この現象を科学では、気温・湿度・磁場・臭いなどから、解釈するだろう。しかしこれは、動物の「野性」にある何かとつながっているのではないか。もちろ ん、その「何か」は、明確な数字や記号では説明できない。しかし、わたしはこのモヤモヤした存在、あるいは「直観」や「霊性」と呼ばれるそれに、身を委ね たい。それは未知なる存在でうまく説明できないからこそ、魅力的なのだ。

「春」という季節にも、モヤモヤした情報が入っている。温度や湿度は、そのごく一部に過ぎない。近代科学は、モヤモヤの全体像をいまだ明らかにしていない。無限に伸びゆく宇宙にあって、そのごく一部しか知らないのに、世界を支配した気になっている人類。

せめて心だけは、とわたしは思う。心だけは無限に広がって、あらゆる野生のモヤモヤとつながりたい。計量不能な「直観」や「霊性」を、心でだけは、感じていたい。

これから始まる「田園生活」を通して、わたしは心の無限化に挑戦してみることにしたい。

 

 


田 園/でん えん
北京出身。
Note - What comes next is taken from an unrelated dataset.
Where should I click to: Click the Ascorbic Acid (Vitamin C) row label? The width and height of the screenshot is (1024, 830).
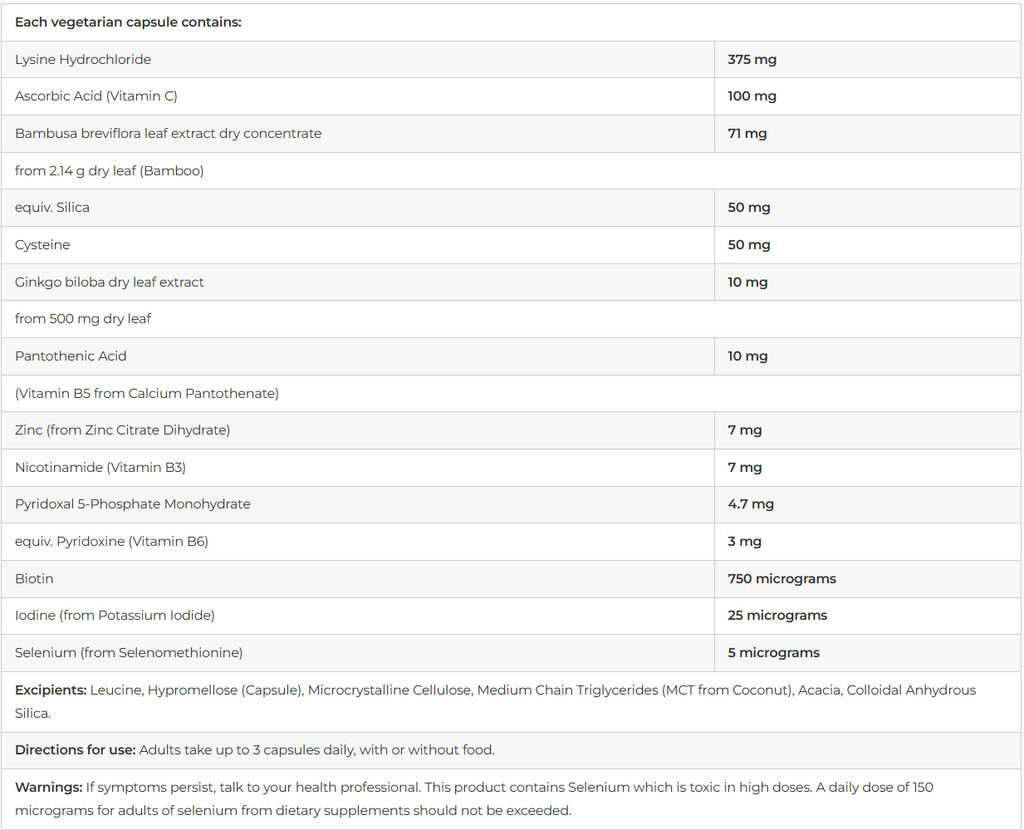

畑に囲まれた田舎の寄宿制中学校、北京師範大学第二付属高校、北京映画学院大学卒。そして来日。中央大学大学院で修士号を取り、博士課程に在籍中。研究分野は宗教社会学だが、その業績はほぼなし。漫画家デビュー歴あり。黒い歴史満載。猛禽保護センター、出稼ぎ労働者の子供のための学校などでボランティアをしていた。中国赤十字社で救命技能認定証をとったが、期限切れている。今は念仏+論語+民間療法+市民農園に情熱を燃やしている。